И не я один подметил, как изменился город: это я выяснил, когда надвинулись сумерки, и мы стали собираться на углах и в тихих проулках, в заброшенных магазинах и старых конторских комнатах, где почти вся мебель была сломана, а на стенах висели просроченные календари. Некоторым трудно было удержаться от наблюдений, что этим днем, когда сгустились вечерние тени, нас казалось меньше обычного.

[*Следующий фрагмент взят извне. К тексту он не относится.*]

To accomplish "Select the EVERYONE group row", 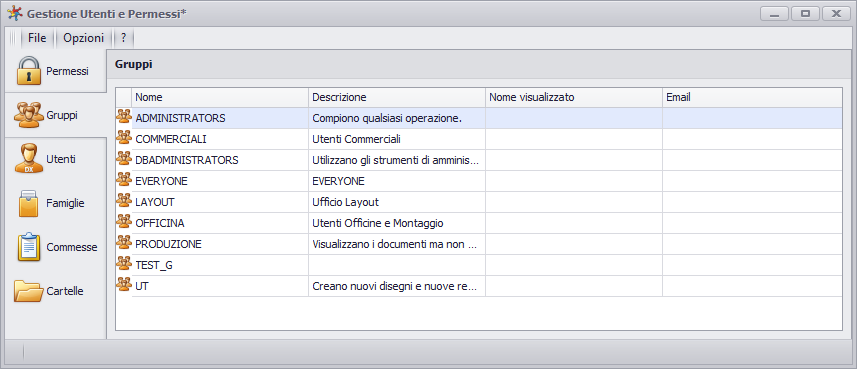I will point(479,181).
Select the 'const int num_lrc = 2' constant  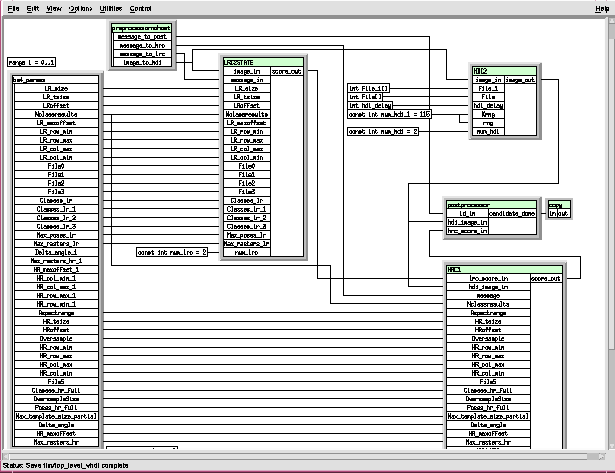pyautogui.click(x=172, y=251)
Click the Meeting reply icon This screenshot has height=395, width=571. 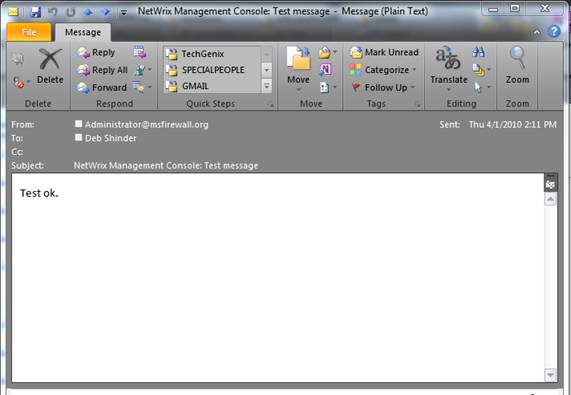pyautogui.click(x=139, y=52)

Даже миссис Глимм, у которой в доходном доме с борделем было, как всегда, многолюдно от иногородних с деньгами, высказалась о том, что число постоянных жителей северного приграничного города «примечательно сократилось».
Насколько я помню, мужчина которого звали мистер Пелл (иногда доктор Пелл) первым употребил слово «исчезновения» во время нашего вечернего собрания, дабы пролить свет на уменьшение местного населения. Он сидел в тени, на перегородке опрокинутого письменного стола или книжного шкафа, и слова его тяжело было расслышать целиком, так как шептал он их в темный дверной проем – наверно тому, кто стоял, а может, лежал в темноте за входом. Но раз уж его идея – та, что об «исчезновениях» – прозвучала, то у многих личностей нашлись мнения на эту тему, особенно у тех, кто прожил в городе дольше других, или тех, кто дольше меня прожил в старых его районах. От одного из последних, заслуженного ветерана кликушества, я узнал о бесноватом пастыре, преподобном Корке, чью проповедь, видимо, и слышал, когда она раскатистым эхом доносилась сквозь кожистый люк в моей комнате прошлой ночью.

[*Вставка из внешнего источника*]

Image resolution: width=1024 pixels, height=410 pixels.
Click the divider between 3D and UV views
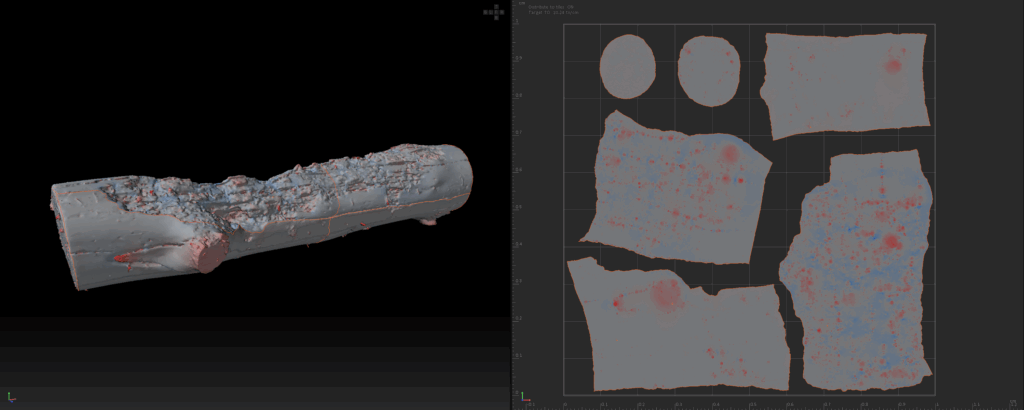coord(511,200)
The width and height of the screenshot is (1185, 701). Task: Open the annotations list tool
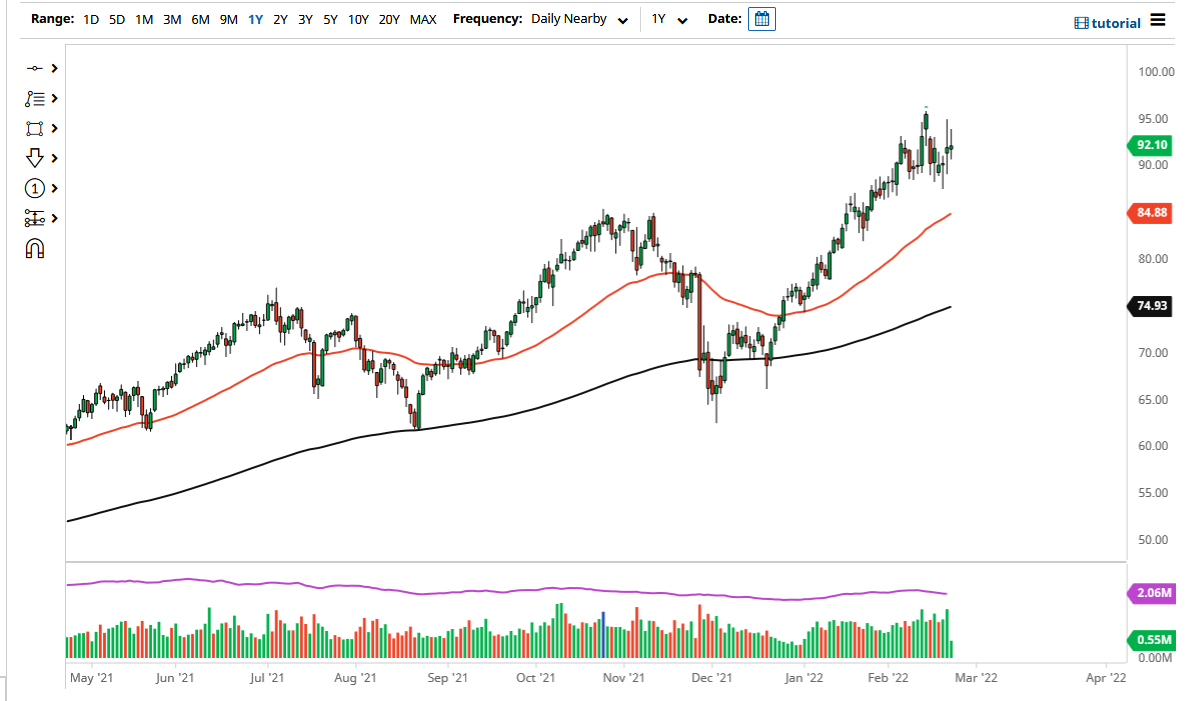point(35,98)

– Вы ведь часом, не открывали тот люк? – спросил старый кликуша каким-то жеманным тоном. Мы с ним, только вдвоем, сидели на каких-то деревянных ящиках, которые нашли у входа в переулок. – Расскажите, – приставал он, и свет от уличного фонаря сиял в густых сумерках на его тонком, сухом лице. – Скажите, ведь вы не просто одним глазком заглянули в тот люк?
Тогда я ответил, что ничего подобного не делал. Вдруг он зашелся истерическим хохотом, одновременно высоким и чрезвычайно хриплым.
– Конечно, вы и одним глазком не заглядывали в тот люк, – проговорил он, когда, наконец успокоился. – А не то вас бы не было тут со мной, вы были бы там – с ним.
Вопреки кривлянью и жеманному тону старого крикуна, смысл его слов отдавался в такт с пережитым мной в комнате, а также с моим восприятием глубоких изменений в северном приграничном городе этим днем. Поначалу я вообразил преподобного Корка духом умершего, того, кто «исчез» по вполне естественным причинам. Исходя из этого, я счел себя жертвой привидения, являющегося в большом коммунальном доме, где, несомненно, тем или иным способом окончили жизнь многие постояльцы. Такая метафизическая опора удачно пристраивалась к моему недавнему опыту и не противоречила тому, о чем мне поведали в переулке, пока сумерки превращались в глубокий вечер. Я и в самом деле был здесь, в городе у северных рубежей вместе со старым крикуном, а вовсе не там, в стране мертвых с преподобным Корком, бесноватым пастырем.